IDAHO FALLS — Voters in the Bonneville School District have approved a $35.3 million bond issue for a new middle school. So what’s next?
The district had debated building both a new middle school and a $25 million elementary school to curb overcrowding among k-8 students. Yet legal concerns and fear of splitting support among voters prompted trustees to opt solely for the middle school measure, which passed Tuesday with almost 72 percent support.
Some trustees say a measure for a new elementary school could end up on the ballot later this year.
Meanwhile, construction of the new middle school carries a variety of financial, infrastructural and academic implications.
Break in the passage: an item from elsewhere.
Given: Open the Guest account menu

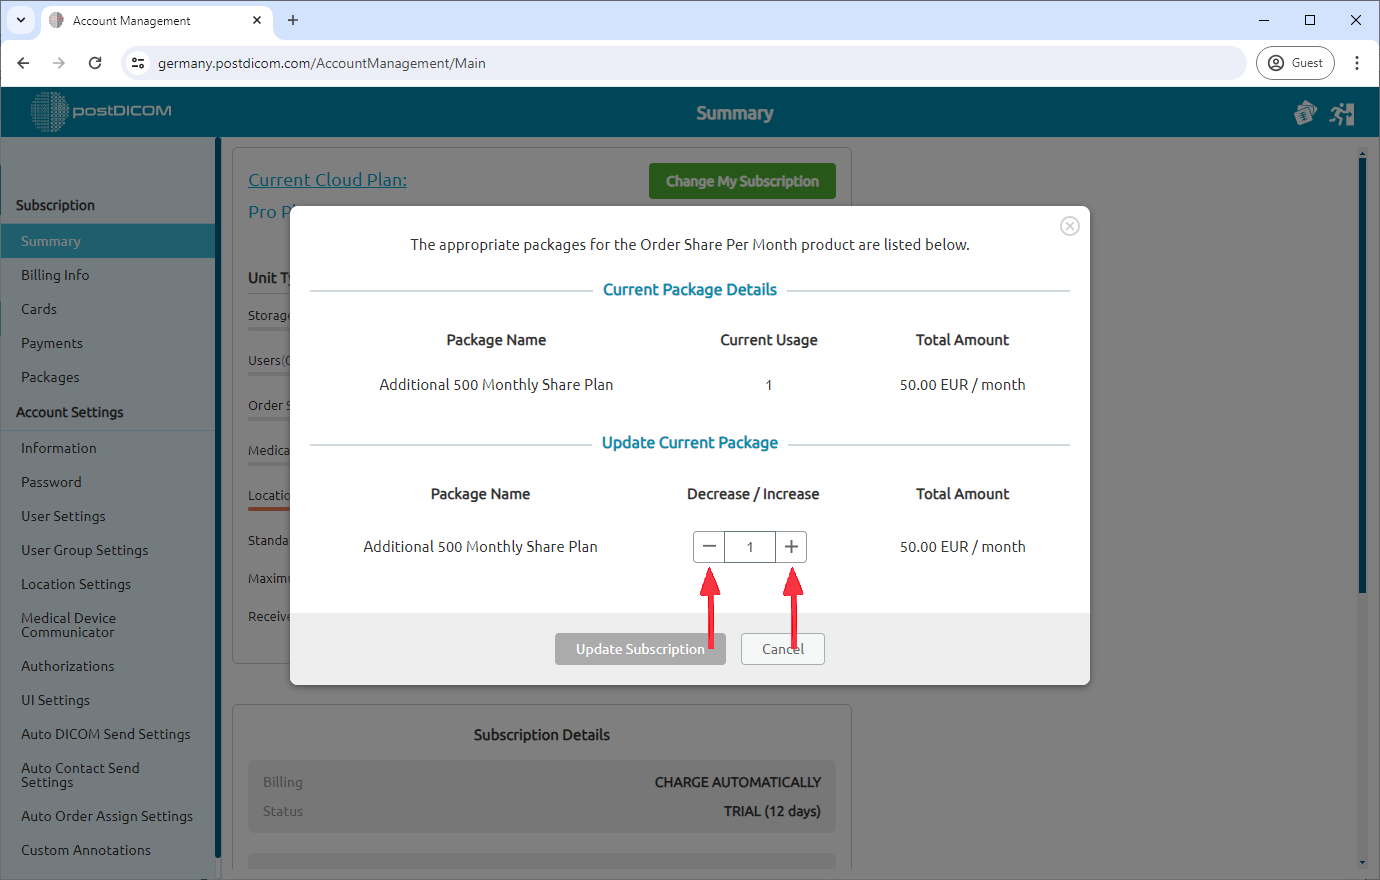Looking at the screenshot, I should [x=1295, y=62].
Here’s a closer look at what likely comes next and when.
Will taxes increase?
School administrators say the $35.3 million middle school measure won’t raise the district’s current property tax levy rate of $5.79 per $1,000 of assessed value because of rapid population growth, which keeps costs for bond measures down by spreading the district’s share of local taxes to more home and business owners in the district.
Bonneville superintendent Chuck Shackett echoed this refrain during a series of public meetings held prior to Tuesday’s vote, hinting at the district’s capacity to cover costs tied to a new elementary school.
“I think we can continue to build without (increasing the levy rate),” Shackett said.
It’s hard to say whether or not Bonneville’s growth is enough to completely cancel out a tax hike stemming from an additional elementary school, since things like population growth and rising interest rates vary. Idaho Education News has shown that Bonneville’s tax base is still developing, and that property owners in the district are paying one of the highest levy rates in the state to support growth.
At least one local group is already calling for ways to absorb more growth without additional infrastructure.
D93 Citizens, a local conservative group, supported the middle school bond measure, but is now calling for “school board members and (administrators) to use existing resources before proposing additional bonds.”
The group says these resources could include:
- Updating school boundaries.
- Providing additional busing.
- Using modular units at elementary schools.
“District 93 taxpayers are tapped out,” said D93 Citizens spokesperson Halli Stone.
Shackett said: “We need an elementary school as much as we need a middle school.”
When and where will the new middle school be built?
Shackett said construction crews are “ideally” slated to break ground for the 120,000-square-foot middle school in February or March 2019, on 40 district-owned acres adjacent to the nearly completed Thunder Ridge High School.
“As soon as the ground starts to thaw,” Shackett said Wednesday.
The year-long delay stems from a seven-month design period, Shackett said, and another “couple of months” to secure bids for the project.
Both Shackett and Bonneville maintenance and operations director John Pymm estimate another two years for crews to complete the project, which would allow administrators to open the school’s doors for the 2021-22 school year.
“That’s unless some kind of natural disaster occurs,” Shackett said.
Tuesday’s measure also included funding for a new roof at Iona Elementary School and a Falls Valley Elementary School parent drop-off loop. Pymm expects work on these projects to begin as early as this summer and be done for the 2018-19 school year.
Who will attend the new middle school?
Bonneville middle school boundaries will eventually reflect the district’s previously approved high school boundaries, which will go into effect next school year when Thunder Ridge High School opens.
Here’s where students will go, once the new middle school opens:
- Rocky Mountain Middle School students will attend Bonneville High School.
- Sandcreek Middle School students will attend Hillcrest High School.
- Students attending the new middle school will attend Thunder Ridge High School.
Middle school boundaries will not change to reflect these new high school boundaries until the new middle school opens in 2021-22, Pymm said,
“That’s unless the district experiences an unexpected influx of students,” he added.